[The input Boundary: Start]

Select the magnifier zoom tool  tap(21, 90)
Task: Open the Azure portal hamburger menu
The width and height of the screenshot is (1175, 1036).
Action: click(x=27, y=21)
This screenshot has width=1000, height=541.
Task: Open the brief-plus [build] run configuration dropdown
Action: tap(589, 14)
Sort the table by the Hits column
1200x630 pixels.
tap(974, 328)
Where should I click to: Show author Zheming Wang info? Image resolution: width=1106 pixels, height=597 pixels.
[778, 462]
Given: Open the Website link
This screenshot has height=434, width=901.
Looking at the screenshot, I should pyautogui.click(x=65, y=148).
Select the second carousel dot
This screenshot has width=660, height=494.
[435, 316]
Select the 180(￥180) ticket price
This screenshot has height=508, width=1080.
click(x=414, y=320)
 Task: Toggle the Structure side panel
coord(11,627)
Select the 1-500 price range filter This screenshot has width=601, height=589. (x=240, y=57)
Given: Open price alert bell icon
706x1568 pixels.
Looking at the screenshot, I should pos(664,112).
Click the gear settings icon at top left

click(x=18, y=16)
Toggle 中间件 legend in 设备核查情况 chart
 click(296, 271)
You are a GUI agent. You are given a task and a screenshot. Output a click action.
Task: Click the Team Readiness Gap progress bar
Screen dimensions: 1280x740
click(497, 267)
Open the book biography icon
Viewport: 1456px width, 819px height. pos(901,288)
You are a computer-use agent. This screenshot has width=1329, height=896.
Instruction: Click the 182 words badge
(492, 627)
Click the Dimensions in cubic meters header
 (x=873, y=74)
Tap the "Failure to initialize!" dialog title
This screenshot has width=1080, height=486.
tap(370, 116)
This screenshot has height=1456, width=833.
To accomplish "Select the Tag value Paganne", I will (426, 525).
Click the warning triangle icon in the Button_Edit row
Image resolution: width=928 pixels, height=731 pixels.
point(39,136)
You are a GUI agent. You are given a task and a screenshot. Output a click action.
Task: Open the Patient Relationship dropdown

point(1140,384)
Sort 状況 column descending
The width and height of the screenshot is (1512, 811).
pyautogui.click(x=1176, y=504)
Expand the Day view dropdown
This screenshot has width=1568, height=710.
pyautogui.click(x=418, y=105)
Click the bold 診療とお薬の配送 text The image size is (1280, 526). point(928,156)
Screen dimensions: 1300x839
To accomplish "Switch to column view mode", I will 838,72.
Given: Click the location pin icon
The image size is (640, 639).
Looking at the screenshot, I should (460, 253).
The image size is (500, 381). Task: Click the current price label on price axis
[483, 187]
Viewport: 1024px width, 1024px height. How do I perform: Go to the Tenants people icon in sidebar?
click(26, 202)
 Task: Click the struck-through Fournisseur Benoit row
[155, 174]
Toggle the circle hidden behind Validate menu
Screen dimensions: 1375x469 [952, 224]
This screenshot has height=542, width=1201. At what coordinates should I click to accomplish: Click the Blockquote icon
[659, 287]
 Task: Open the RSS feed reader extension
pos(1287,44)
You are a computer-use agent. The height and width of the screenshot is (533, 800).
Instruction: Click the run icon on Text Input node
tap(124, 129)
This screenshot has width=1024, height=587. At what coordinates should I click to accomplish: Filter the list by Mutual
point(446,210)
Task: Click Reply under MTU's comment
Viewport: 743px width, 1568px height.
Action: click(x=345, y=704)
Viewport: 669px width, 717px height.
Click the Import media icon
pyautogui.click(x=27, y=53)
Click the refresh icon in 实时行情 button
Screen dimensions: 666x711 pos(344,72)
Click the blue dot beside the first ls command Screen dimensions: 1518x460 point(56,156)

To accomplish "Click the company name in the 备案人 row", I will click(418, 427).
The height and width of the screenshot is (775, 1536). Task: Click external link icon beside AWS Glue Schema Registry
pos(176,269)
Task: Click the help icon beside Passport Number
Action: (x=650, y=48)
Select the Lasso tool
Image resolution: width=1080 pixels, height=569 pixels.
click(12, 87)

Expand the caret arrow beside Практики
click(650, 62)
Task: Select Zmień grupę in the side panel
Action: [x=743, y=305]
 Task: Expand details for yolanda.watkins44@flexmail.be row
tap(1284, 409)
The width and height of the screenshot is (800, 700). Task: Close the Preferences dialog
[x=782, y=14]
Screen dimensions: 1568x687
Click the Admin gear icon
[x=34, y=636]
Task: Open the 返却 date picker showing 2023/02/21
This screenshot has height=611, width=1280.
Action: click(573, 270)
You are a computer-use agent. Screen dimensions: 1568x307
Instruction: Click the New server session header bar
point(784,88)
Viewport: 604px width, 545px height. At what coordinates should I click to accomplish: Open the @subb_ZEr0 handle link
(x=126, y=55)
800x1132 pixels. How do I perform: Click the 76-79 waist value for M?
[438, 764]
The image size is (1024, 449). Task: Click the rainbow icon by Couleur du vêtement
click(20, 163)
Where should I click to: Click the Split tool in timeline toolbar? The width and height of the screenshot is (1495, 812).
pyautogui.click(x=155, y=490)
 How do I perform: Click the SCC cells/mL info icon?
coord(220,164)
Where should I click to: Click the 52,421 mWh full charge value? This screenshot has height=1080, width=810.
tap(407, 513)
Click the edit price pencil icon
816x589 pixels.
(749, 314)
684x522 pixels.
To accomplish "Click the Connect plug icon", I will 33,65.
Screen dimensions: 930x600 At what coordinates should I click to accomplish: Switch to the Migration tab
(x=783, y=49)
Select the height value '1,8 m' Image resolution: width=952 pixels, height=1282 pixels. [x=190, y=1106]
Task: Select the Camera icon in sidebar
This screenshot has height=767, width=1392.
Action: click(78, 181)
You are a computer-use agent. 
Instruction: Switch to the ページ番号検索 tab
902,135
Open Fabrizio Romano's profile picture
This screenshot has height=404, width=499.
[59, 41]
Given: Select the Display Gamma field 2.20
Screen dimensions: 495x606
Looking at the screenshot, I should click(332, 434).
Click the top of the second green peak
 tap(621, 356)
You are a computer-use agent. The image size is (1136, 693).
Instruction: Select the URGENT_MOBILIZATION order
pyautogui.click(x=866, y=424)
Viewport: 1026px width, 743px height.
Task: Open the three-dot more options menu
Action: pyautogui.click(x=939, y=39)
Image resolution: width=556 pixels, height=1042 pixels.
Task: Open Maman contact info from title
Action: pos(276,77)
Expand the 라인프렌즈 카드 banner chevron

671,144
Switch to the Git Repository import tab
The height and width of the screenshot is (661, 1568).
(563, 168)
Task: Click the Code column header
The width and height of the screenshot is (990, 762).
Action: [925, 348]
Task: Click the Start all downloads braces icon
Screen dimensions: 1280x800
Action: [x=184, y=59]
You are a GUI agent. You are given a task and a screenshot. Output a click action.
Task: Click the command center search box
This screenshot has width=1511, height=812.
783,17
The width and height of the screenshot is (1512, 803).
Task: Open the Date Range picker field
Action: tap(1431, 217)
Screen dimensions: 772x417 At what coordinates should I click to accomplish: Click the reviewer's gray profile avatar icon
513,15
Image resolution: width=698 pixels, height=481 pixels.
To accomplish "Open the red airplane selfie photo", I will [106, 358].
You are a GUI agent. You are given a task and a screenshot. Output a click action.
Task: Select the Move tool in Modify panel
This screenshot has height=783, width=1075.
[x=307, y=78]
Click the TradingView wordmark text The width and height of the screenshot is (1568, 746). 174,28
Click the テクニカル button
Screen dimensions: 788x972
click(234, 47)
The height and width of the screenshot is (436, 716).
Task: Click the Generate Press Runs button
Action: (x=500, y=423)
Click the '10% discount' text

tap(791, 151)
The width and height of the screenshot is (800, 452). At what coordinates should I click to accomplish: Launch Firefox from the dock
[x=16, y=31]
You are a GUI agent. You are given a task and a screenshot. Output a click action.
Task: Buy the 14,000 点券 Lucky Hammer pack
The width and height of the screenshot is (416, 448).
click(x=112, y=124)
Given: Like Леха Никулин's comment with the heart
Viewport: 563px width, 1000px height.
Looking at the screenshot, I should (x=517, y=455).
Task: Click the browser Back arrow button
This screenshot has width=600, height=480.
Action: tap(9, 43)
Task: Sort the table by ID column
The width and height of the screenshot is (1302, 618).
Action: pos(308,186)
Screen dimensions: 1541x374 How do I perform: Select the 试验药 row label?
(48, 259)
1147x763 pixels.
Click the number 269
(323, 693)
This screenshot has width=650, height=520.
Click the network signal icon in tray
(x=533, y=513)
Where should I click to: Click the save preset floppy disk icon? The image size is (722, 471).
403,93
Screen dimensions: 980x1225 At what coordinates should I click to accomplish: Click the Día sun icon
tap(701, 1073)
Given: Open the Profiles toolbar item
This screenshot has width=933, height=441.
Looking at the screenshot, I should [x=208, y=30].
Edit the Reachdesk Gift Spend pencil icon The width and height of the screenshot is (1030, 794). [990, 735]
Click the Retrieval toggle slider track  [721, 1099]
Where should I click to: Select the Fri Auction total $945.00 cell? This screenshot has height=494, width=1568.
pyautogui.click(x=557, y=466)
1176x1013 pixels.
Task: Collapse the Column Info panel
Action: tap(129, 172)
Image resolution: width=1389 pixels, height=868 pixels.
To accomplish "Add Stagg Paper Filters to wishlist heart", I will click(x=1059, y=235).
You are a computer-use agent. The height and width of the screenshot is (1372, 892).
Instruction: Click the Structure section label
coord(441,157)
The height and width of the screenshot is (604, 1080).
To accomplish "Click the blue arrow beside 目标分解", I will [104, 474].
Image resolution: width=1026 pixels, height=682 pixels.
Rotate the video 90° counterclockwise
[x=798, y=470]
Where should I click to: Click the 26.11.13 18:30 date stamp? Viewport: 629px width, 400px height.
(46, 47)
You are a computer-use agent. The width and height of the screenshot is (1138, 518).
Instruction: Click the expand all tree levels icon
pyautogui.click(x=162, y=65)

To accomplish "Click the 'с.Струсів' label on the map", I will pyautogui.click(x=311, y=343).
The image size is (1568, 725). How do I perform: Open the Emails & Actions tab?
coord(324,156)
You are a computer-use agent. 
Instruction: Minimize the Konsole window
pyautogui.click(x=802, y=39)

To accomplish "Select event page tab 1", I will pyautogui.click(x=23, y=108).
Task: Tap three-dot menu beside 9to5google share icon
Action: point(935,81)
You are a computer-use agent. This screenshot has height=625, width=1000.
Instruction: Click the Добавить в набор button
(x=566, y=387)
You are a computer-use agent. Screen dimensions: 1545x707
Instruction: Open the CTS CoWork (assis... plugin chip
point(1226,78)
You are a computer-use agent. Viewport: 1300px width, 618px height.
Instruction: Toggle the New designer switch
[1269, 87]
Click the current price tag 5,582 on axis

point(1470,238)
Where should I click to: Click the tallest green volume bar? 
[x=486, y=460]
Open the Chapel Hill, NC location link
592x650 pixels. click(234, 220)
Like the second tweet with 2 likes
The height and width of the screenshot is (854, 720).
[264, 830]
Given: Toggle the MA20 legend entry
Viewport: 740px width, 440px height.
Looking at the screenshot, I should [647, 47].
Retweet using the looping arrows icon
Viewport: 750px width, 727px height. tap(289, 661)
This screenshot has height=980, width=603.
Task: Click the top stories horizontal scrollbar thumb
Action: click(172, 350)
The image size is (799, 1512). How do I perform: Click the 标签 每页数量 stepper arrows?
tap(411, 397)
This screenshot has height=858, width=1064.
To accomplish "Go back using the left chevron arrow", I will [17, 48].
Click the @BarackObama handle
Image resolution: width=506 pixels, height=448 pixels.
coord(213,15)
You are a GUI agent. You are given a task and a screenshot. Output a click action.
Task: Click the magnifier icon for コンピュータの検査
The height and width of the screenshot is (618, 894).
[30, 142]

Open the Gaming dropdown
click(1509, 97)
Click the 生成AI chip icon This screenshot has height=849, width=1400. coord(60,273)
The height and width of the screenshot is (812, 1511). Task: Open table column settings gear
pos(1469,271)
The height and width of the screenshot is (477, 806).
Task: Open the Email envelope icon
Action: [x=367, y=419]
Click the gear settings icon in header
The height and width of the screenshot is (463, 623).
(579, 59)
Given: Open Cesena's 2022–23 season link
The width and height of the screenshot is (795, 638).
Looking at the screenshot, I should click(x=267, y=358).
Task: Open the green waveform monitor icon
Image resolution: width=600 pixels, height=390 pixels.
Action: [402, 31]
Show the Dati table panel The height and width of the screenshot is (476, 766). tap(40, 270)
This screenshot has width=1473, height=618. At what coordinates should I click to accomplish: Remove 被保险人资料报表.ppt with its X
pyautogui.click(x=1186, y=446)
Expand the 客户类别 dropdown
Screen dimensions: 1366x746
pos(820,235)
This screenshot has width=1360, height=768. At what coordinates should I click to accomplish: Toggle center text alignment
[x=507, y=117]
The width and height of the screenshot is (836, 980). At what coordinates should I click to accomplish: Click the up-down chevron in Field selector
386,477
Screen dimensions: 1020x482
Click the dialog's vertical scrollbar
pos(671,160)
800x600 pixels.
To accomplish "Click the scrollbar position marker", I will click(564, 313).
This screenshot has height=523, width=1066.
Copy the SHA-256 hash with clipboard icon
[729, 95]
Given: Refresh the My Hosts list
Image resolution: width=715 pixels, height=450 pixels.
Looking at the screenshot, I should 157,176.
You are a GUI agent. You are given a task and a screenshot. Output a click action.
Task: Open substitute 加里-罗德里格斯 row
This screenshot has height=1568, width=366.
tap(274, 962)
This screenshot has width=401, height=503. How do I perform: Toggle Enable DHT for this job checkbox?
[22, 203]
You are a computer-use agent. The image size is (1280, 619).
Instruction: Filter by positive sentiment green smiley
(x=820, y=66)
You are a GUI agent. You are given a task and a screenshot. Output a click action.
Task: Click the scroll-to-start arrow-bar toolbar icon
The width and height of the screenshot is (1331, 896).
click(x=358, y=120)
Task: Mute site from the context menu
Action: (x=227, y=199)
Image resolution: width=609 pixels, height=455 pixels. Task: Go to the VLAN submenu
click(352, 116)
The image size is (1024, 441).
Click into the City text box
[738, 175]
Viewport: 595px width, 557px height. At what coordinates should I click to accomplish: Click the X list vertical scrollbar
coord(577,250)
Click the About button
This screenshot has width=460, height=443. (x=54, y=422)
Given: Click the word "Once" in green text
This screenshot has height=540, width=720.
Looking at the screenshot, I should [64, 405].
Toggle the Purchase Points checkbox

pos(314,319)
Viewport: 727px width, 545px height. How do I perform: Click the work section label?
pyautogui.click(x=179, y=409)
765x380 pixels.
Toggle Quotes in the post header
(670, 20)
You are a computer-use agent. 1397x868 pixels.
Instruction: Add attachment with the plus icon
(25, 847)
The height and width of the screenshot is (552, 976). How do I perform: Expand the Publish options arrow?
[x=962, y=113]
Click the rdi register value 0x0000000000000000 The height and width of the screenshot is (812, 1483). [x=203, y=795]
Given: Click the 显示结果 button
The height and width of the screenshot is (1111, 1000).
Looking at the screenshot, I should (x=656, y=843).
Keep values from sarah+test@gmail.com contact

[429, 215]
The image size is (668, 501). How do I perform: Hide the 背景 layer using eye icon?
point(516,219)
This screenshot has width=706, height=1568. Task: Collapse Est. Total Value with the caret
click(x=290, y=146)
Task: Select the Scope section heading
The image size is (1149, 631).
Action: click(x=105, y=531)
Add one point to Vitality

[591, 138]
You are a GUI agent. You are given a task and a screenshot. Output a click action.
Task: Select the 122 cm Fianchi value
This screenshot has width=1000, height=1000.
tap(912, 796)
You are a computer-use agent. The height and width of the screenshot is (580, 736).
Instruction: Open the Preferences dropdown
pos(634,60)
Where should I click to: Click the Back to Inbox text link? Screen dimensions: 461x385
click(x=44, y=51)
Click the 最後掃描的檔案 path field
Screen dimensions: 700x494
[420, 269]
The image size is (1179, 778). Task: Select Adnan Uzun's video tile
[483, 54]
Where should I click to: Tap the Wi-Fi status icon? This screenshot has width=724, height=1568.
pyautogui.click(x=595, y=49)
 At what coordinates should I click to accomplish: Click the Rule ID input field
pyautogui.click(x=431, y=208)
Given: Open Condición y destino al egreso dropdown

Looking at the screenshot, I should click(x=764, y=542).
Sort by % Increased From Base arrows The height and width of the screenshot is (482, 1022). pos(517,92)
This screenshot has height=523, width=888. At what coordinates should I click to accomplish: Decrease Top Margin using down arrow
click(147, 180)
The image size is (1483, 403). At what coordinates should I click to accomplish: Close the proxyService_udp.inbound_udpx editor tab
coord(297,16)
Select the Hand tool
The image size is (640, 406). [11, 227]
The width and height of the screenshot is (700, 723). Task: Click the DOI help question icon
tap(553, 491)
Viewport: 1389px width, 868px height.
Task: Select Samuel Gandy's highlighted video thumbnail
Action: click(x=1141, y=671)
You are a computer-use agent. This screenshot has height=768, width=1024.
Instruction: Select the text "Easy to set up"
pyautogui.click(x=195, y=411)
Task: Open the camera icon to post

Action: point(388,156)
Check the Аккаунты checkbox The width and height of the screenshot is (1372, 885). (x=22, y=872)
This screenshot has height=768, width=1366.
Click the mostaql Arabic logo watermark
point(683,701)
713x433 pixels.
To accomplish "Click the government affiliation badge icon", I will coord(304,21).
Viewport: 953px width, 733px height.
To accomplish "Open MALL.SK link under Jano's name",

[The input Boundary: End]

Output must consist only of the listing's lines from the first through the line with "has width=1329, height=896.", reproduced word for word.

Select the magnifier zoom tool  tap(21, 90)
Task: Open the Azure portal hamburger menu
The width and height of the screenshot is (1175, 1036).
Action: click(x=27, y=21)
This screenshot has width=1000, height=541.
Task: Open the brief-plus [build] run configuration dropdown
Action: tap(589, 14)
Sort the table by the Hits column
1200x630 pixels.
tap(974, 328)
Where should I click to: Show author Zheming Wang info? Image resolution: width=1106 pixels, height=597 pixels.
[778, 462]
Given: Open the Website link
This screenshot has height=434, width=901.
Looking at the screenshot, I should pyautogui.click(x=65, y=148).
Select the second carousel dot
This screenshot has width=660, height=494.
[435, 316]
Select the 180(￥180) ticket price
This screenshot has height=508, width=1080.
click(x=414, y=320)
 Task: Toggle the Structure side panel
coord(11,627)
Select the 1-500 price range filter This screenshot has width=601, height=589. (x=240, y=57)
Given: Open price alert bell icon
706x1568 pixels.
Looking at the screenshot, I should pos(664,112).
Click the gear settings icon at top left

click(x=18, y=16)
Toggle 中间件 legend in 设备核查情况 chart
 click(296, 271)
You are a GUI agent. You are given a task and a screenshot. Output a click action.
Task: Click the Team Readiness Gap progress bar
Screen dimensions: 1280x740
click(497, 267)
Open the book biography icon
Viewport: 1456px width, 819px height. pos(901,288)
You are a computer-use agent. This screenshot has width=1329, height=896.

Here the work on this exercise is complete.